StreamAlert Architecture

Data Lifecycle

1. Log data can come through any of the supported data sources. This includes Kinesis, S3, SNS, or using a StreamAlert App to periodically poll data from a third-party API.

2. Inbound logs are directed to the “rule processor” Lambda function in one of your clusters. The rule processor is the first and most substantial component of StreamAlert, responsible for parsing, classifying, and normalizing logs, running each record through the rules engine, and saving any alerts to a DynamoDB table. The rule processor(s) also optionally forward raw log records to Firehose so they can be queried with Athena.

3. The “alert merger” Lambda function regularly scans the alerts DynamoDB table. When new alerts arrive, they are either forwarded immediately (by default) or, if merge options are specified, they are bundled together with similar alerts before proceeding to the next stage.

4. The “alert processor” Lambda function is responsible for actually delivering the alert to its configured outputs. All alerts implicitly include a Firehose output, which feeds an S3 bucket that can be queried with Athena.
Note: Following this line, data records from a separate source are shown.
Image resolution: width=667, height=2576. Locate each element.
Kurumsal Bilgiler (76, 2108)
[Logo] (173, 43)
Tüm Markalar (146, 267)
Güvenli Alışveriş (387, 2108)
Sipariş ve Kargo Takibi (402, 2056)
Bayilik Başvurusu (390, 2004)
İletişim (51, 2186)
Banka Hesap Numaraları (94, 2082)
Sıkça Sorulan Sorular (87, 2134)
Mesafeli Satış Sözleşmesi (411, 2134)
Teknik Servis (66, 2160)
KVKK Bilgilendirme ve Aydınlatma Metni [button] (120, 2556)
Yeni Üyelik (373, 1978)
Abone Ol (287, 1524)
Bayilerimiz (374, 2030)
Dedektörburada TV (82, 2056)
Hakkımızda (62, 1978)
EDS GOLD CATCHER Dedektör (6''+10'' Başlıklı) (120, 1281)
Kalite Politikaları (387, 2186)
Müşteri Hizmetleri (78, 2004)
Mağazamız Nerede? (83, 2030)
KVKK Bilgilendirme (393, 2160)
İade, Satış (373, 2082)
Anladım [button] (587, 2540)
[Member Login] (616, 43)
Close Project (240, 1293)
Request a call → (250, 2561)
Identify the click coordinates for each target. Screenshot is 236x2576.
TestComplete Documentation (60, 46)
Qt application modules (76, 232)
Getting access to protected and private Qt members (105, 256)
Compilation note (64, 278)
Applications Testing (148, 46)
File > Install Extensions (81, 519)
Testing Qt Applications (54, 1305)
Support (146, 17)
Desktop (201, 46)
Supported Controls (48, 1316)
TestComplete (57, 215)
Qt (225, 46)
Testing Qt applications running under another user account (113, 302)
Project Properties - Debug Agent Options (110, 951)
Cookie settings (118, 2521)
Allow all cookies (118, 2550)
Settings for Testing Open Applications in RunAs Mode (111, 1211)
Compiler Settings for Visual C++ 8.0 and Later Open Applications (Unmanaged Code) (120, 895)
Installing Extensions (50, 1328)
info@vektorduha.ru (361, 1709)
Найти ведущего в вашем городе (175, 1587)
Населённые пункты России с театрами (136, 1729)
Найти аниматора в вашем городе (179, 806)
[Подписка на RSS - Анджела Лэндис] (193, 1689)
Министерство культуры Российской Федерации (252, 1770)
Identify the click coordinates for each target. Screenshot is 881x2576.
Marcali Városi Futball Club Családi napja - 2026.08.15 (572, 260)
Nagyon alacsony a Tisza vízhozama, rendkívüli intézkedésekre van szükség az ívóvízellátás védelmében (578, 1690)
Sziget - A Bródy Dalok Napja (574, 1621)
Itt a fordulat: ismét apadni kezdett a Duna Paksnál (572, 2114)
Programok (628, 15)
Alerts will be retried indefinitely until they are successfully delivered, at which point they will be removed from the DynamoDB table.

5. An “athena partition refresh” Lambda function runs periodically to onboard new StreamAlert data and alerts into their respective Athena databases for historical search.

Other StreamAlert components include DynamoDB tables and Lambda functions for optional rule promotion and threat intelligence integration.